__WHAT TO WORK ON__.
Show every line in the entries below where the word "Open" appears.

__DATA SUPPLIED__.
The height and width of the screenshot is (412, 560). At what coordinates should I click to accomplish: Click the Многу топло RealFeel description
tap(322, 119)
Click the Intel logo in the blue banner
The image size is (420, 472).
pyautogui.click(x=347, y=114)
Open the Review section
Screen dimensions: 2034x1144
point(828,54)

...

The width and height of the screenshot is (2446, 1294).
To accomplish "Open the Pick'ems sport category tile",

__COMPLETED TASK__.
Open the Review section
To accomplish "Open the Pick'ems sport category tile",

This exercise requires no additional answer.